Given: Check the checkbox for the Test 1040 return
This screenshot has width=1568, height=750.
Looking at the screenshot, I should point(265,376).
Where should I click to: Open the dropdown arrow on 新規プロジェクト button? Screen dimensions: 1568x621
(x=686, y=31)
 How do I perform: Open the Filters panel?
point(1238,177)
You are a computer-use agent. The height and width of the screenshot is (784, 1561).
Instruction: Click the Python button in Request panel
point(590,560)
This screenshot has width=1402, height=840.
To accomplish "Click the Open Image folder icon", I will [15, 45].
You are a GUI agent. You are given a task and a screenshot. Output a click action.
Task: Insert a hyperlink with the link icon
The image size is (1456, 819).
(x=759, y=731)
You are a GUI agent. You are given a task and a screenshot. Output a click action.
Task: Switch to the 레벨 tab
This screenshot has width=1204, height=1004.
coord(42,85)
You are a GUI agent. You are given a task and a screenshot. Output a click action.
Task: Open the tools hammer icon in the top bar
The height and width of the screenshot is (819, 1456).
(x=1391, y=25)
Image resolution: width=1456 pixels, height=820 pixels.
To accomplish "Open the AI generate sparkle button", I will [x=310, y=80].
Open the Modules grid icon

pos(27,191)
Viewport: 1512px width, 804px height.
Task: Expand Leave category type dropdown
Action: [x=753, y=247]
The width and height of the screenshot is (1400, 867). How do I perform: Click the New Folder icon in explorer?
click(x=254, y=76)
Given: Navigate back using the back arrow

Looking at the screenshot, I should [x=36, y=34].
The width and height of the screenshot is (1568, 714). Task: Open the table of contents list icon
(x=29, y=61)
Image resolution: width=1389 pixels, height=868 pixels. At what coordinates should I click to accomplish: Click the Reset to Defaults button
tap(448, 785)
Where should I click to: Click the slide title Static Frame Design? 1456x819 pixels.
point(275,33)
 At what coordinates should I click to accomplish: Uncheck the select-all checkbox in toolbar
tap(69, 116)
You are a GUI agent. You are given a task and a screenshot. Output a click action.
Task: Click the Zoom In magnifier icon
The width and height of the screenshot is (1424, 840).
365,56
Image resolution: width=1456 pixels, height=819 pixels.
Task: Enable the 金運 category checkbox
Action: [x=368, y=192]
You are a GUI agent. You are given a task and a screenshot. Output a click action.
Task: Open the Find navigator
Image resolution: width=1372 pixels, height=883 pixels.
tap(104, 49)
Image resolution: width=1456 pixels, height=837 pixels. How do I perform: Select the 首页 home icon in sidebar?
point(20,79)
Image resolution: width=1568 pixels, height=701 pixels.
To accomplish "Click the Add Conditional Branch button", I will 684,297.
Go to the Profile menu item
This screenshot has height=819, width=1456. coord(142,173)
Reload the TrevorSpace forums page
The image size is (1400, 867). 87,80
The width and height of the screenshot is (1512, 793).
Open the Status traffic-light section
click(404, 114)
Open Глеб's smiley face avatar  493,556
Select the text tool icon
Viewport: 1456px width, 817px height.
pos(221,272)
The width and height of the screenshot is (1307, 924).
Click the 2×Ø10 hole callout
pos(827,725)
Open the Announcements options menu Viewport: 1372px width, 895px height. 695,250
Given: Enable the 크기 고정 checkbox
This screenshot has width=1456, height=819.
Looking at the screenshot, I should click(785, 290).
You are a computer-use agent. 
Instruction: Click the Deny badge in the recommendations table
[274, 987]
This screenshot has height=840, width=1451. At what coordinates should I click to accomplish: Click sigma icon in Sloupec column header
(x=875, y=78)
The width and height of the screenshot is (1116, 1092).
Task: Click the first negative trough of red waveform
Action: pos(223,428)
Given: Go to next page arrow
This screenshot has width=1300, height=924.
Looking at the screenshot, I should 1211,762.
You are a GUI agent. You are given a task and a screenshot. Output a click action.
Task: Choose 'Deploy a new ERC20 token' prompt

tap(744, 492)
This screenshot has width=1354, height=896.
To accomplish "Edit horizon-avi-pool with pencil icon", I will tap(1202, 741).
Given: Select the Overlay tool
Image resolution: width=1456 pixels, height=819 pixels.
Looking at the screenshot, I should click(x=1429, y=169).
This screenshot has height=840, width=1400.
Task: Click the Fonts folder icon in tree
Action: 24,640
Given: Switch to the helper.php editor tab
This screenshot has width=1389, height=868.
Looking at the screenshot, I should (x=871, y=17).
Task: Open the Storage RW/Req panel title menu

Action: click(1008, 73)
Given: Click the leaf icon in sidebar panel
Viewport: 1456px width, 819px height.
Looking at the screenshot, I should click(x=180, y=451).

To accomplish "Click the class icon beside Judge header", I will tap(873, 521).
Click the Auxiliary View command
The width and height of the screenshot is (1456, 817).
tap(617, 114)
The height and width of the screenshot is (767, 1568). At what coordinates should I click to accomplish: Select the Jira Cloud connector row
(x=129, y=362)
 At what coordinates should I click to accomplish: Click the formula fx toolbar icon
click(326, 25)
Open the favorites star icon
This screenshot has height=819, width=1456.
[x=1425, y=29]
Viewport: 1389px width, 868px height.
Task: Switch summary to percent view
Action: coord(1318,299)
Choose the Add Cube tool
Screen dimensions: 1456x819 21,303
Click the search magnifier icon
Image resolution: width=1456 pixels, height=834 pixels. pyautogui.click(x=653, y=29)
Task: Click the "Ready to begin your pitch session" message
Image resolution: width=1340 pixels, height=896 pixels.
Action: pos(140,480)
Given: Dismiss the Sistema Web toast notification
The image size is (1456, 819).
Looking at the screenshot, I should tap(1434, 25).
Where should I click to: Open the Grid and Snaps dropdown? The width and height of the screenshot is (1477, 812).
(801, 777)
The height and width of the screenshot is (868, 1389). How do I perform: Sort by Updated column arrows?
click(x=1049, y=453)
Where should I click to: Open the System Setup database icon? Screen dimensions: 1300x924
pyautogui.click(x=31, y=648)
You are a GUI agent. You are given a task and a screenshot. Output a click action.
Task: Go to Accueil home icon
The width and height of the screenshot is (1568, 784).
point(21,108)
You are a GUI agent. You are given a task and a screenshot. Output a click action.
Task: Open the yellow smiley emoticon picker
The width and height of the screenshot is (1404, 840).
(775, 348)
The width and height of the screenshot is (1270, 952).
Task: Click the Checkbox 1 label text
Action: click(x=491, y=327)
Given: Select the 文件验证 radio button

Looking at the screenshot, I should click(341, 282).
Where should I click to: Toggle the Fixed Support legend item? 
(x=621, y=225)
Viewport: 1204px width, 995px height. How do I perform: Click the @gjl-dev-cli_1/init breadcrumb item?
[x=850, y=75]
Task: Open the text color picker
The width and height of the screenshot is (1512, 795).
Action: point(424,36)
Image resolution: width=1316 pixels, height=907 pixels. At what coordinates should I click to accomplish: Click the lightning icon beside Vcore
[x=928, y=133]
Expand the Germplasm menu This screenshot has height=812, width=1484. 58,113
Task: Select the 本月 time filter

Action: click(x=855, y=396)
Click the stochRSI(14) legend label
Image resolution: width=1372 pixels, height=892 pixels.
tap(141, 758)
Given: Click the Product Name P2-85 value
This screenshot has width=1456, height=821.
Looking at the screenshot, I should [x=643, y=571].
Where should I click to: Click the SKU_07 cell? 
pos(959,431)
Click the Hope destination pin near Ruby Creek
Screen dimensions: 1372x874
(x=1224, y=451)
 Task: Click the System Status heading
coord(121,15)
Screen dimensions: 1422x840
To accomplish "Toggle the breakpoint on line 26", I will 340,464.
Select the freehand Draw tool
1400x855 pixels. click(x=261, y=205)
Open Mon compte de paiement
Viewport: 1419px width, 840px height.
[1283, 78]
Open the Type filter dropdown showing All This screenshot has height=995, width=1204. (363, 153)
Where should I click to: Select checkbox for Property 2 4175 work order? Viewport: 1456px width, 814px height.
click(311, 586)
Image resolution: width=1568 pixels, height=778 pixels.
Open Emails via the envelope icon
-=-=-
▸ WORK TO COMPLETE
Number of lines above containing the word "with": state it and add nothing else.

▸ WORKED SOLUTION
2